Sur le boulevard Italien, on ne voyait plus guère que des gants jaunes ayant servi deux fois, et des bottes revernies ; le foyer de l’Opéra faisait peine à contempler ; Paris n’était plus dans Paris.

Car aux époques où notre fashion se porte en masse sur un point quelconque du globe, ce ne sont pas les absents seuls qui nous manquent. Nous savons des cravaches nécessiteuses et des éperons indigents qui, ne trouvant point dans leur bourse vide de quoi franchir la barrière, se contentent de fermer leurs persiennes et de faire les morts. Les plus spirituels profitent de ces occasions pour rencontrer un garde du commerce et humer un peu le bon air de Clichy.

Ces lions malheureux sont aux véritables lions ce que les marmottes sont aux hirondelles.

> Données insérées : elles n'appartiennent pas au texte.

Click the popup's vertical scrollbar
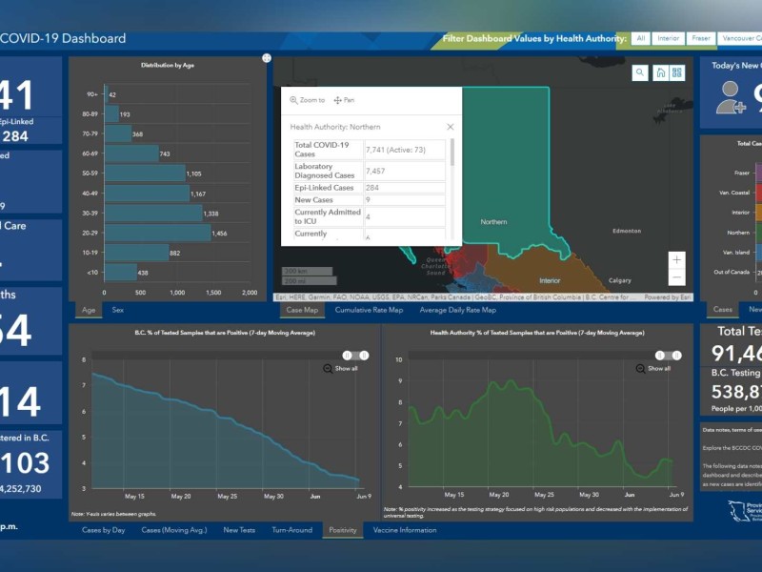The height and width of the screenshot is (572, 762). click(451, 153)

Hirondelles et marmottes disparaissent en effet pendant la moitié de l’année : les unes s’envolent vers le beau soleil ; les autres jeûnent, engourdies, dans un trou…

Il y avait du reste deux classes d’invitations bien distinctes. Les élus d’abord, à qui tous les honneurs étaient prodigués, chaises blasonnées pour faire la route, et à l’arrivée, logement splendide entre les murs du château restauré.

Le nombre de ces invitations était naturellement assez limité ; les invitations de seconde classe se multipliaient, au contraire, presque indéfiniment.